- Promotional release poster
- Genre: Crime; Drama;
- Written by: Joel Blasberg
- Directed by: Ted Kotcheff
- Starring: Charles Bronson; Daniel Baldwin; Barbara Williams; Angela Featherstone; Sebastian Spence;
- Music by: Peter Manning Robinson
- Countries of origin: United States; Canada;
- Original language: English

Production
- Executive producer: Douglas S. Cramer
- Producer: Peter Bray
- Cinematography: François Protat
- Editor: Ron Wisman
- Running time: 87 minutes
- Production companies: The Cramer Company; Joel Blasberg Company; Le Monde Entertainment; Alliance Communications;

Original release
- Network: CBS
- Release: November 26, 1995

Related
- Breach of Faith: A Family of Cops 2 (1997);

= Family of Cops =

Family of Cops is a 1995 American-Canadian made-for-television crime drama film from Trimark Pictures, directed by Ted Kotcheff and starring Charles Bronson, Daniel Baldwin, Angela Featherstone, and Sebastian Spence. The film premiered on CBS on November 26, 1995. It was filmed in Milwaukee, Wisconsin, United States and Toronto, Ontario, Canada.

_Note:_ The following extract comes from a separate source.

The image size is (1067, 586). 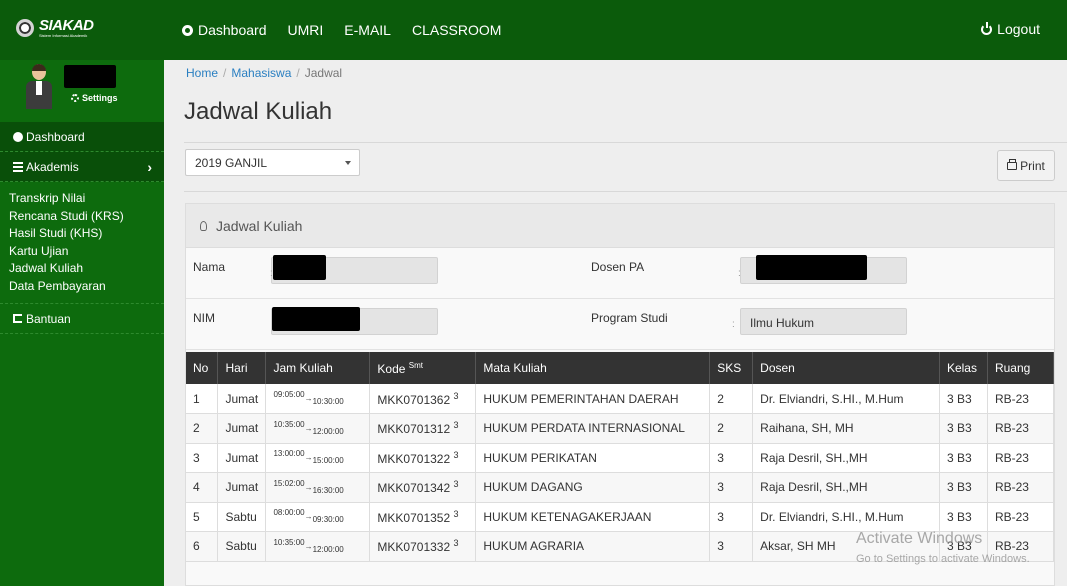 I want to click on nama-label: Nama, so click(x=210, y=267).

It is the first installment in the Family of Cops film series, and was followed by Breach of Faith: A Family of Cops 2 (1997) and Family of Cops 3 (1999).

==Plot==
Milwaukee Police Department inspector Paul Fein (Charles Bronson) is a veteran police commander whose eldest son Ben (Daniel Baldwin) is a senior police detective, whose older daughter Kate (Barbara Williams) is a public defender who takes her job very seriously, and whose younger son Eddie (Sebastian Spence) is also a cop assigned to the department's Patrol Bureau. Paul is assigned to investigate the murder of a prominent businessman, and he soon learns that the field of suspects has been narrowed down to the victim's sexually freewheeling wife Anna (Lesley-Anne Down) and Paul's wild-child daughter Jackie (Angela Featherstone). Neither Paul, Ben, nor Eddie believe that Jackie could have committed the murder, and soon Paul is using himself as a decoy in a bid to find out more about what Anna does and does not know about her husband's death.

==Cast==

- Charles Bronson as Commissioner Paul Fein
- Daniel Baldwin as Detective Ben Fein
- Barbara Williams as Kate Fein
- Angela Featherstone as Jackie Fein
- Sebastian Spence as Officer Eddie Fein
- Lesley-Anne Down as Anna Novacek
- Claudette Mink as Marci Sullivan

== Sequel ==

A sequel titled Breach of Faith: A Family of Cops 2, was released in 1997.